**What needs to be done**
Could you convert the stretch from the line containing "How do I perform: Click" through the end of the entries into a JSON list of strings, one per line, with blank lines and pictures left out?

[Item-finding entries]
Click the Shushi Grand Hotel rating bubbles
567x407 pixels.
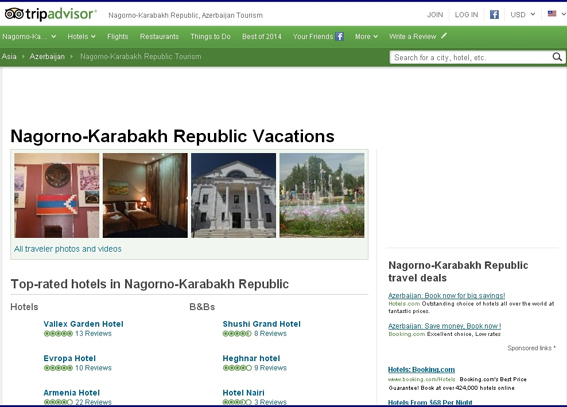pos(237,334)
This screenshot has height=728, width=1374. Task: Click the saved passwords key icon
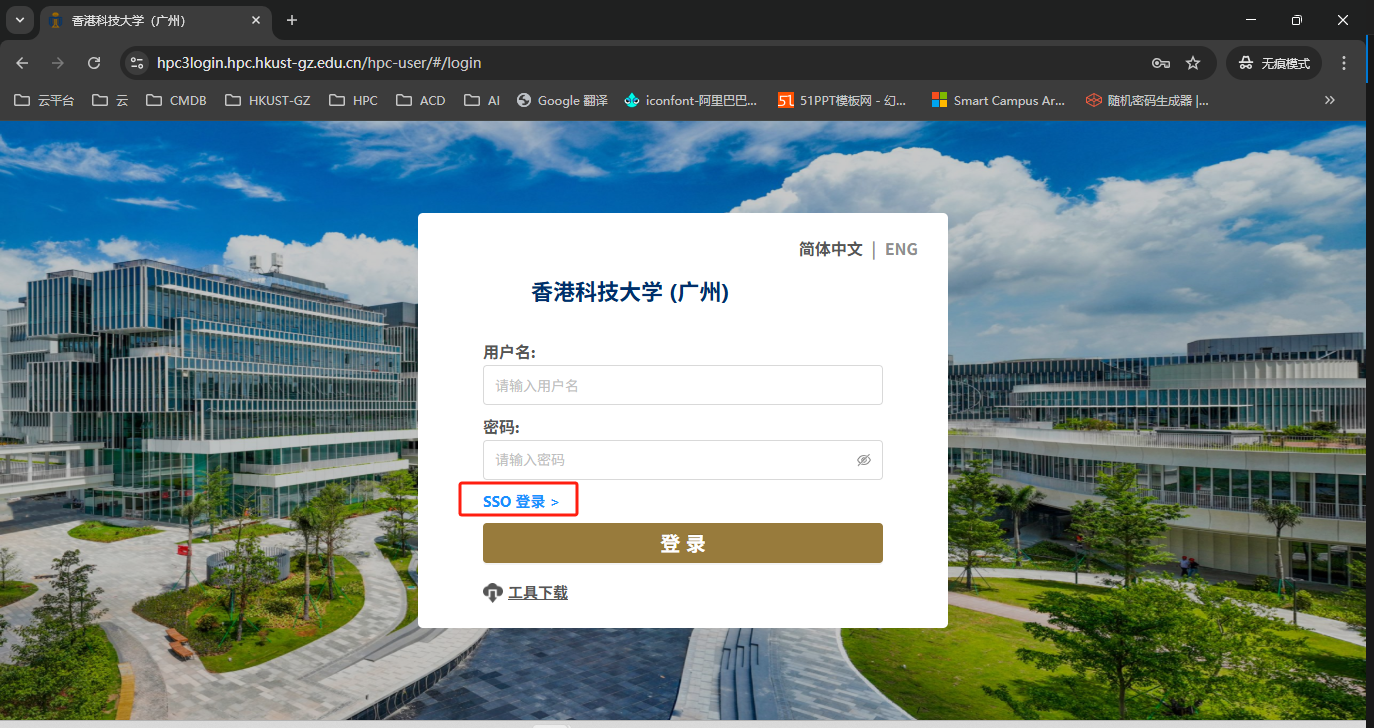[x=1160, y=63]
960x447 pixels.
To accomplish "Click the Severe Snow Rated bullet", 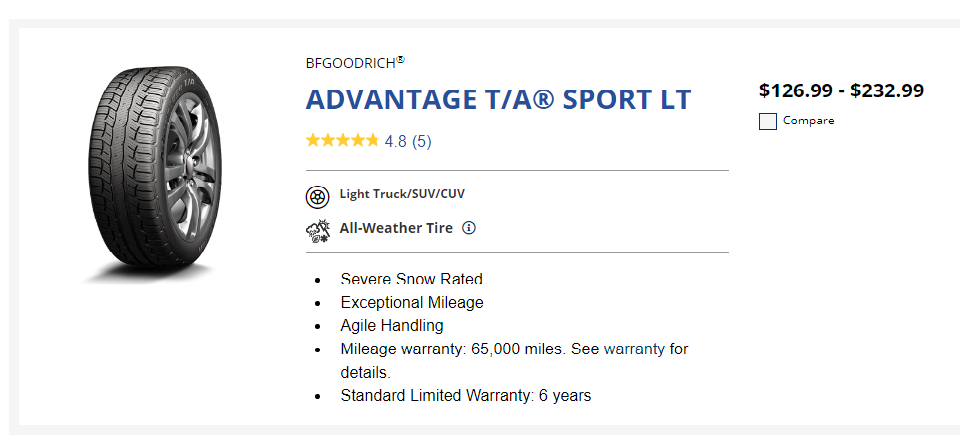I will tap(411, 280).
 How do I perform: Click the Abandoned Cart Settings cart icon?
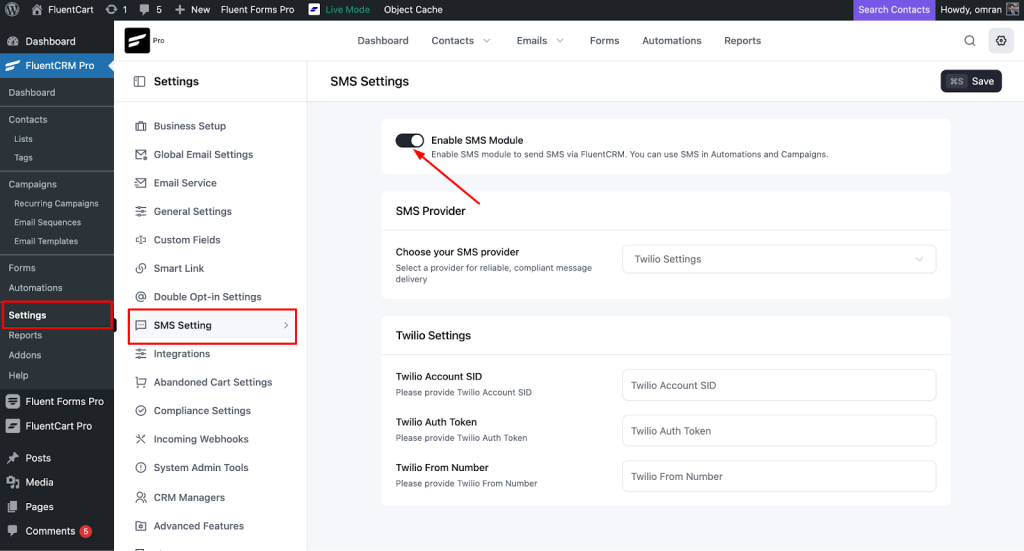click(x=141, y=382)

**Completed task**
[
  " How do I perform: Click the Abandoned Cart Settings cart icon?",
  "click(x=141, y=382)"
]